But bureaucratic intransigence wasn't the problem here. Local doctors were more than willing to buck the national establishment and adopt DOTS. But their pharmacies had run dry. "We even lacked first-line drugs," recalls Alexander Pushkarev, the physician in charge of the prison TB hospital.
That only began to change in the late 1990s when financier and philanthropist George Soros as well as international relief organizations—first Great Britain's Medical Emergency Relief International, or Merlin, and later the Boston-based Partners in Health (PIH)—began using this province as a testing ground for developing a comprehensive program to combat TB. Funders over the years have included Soros's Open Society Institute, the Bill and Melinda Gates Foundation, the Eli Lilly and Company Foundation and, since 2004, the Global Fund to Fight AIDS, TB and Malaria, which gave the local health authorities a five-year, $10.7-million grant.

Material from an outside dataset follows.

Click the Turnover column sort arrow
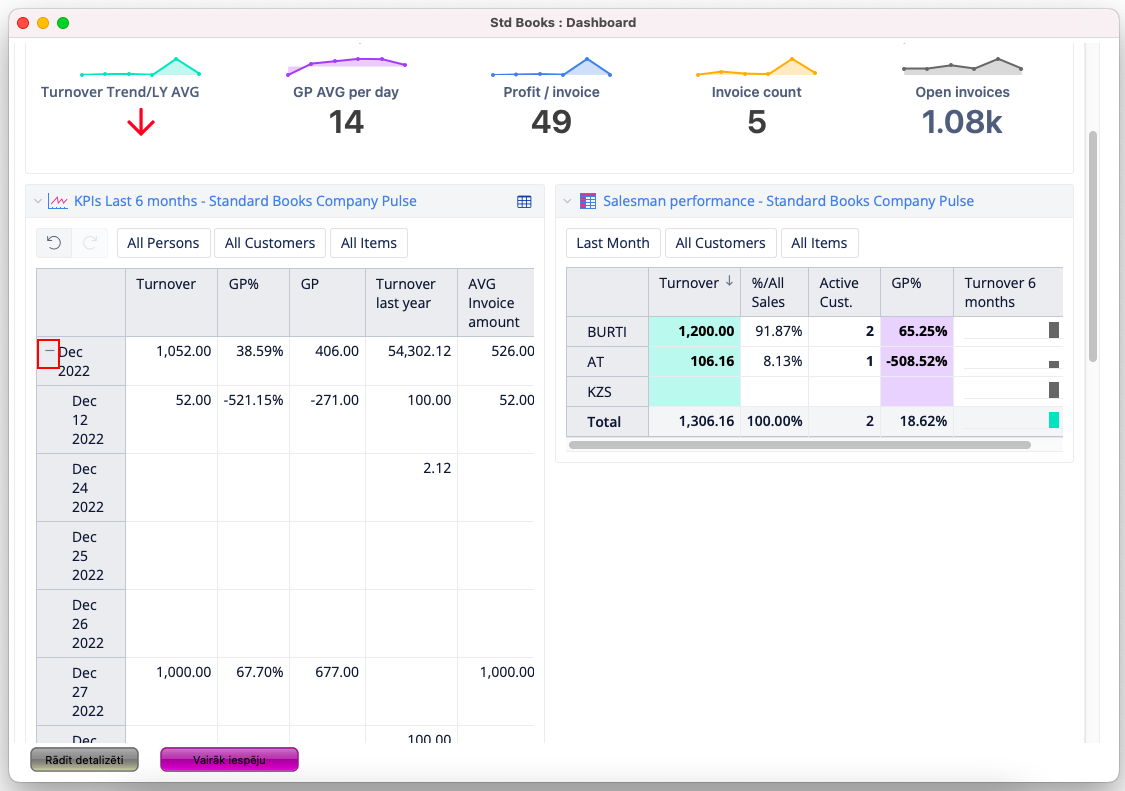The image size is (1125, 791). [x=729, y=283]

The strategy at first focused on bringing DOTS to Russia. But, starting in September 2000, the groups began taking a riskier and more expensive approach that had been developed by PIH in Peru. They encouraged local doctors, first in the prison system and then throughout the region, to aggressively treat all cases of MDR-TB, which can take as long as two years with anywhere from six to eight drugs. Its architects dubbed it DOTS-Plus.
The strategy was facilitated by the creation in the late 1990s of a drug procurement consortium dubbed the Green Light Committee, organized by the WHO, the U.S. Centers for Disease Control, several NGOs and pharmaceutical firms like Eli Lilly that still manufactured the rarely-used antibiotics such as capreomycin and cycloserine needed to treat MDR-TB. Guaranteed purchase contracts and subsidies enabled countries like Russia to buy these second-line drugs at sharply reduced prices. "The cost went from $10,000 to $15,000 per patient to $3,000 to $4,000 per patient," says Peter Cegielski, the CDC's MDR-TB specialist, who joined the committee in 2000 and chaired it from 2004 to 2006.
Before taking a small group of foreign reporters and physicians on a tour of the 1000-bed prison hospital (currently only 60 percent filled with TB patients), director Pushkarev claimed the eight-year-old program had dramatically improved results. "In 1996 we had 60 patients die a year. But with the DOTS-Plus program, the death rate has gone way down. Since 2000, we've had zero deaths among new cases," he said.
The hospital infrastructure had to be almost entirely rebuilt. Global Fund money helped to build an airtight closet for collecting sputum. The lab for analyzing and culturing the samples got new equipment. Whereas prisoners with susceptible TB were sent to live in barracks, those found to have MDR-TB were sent to an isolation ward in the hospital, where they lived six to eight in the room.
Although those conditions are a marked improvement from a decade ago (at least the MDR-TB patients are isolated from other prisoners), the opportunity for reinfection is ever present under such crowded conditions. "Russia just doesn't get it with infectious disease," says Michael Rich, a physician with PIH who splits his time between Siberia and Rwanda. "They have great doctors and a motivated staff. But putting four to five people in a room in winter with the windows closed? Infection control is still an issue here."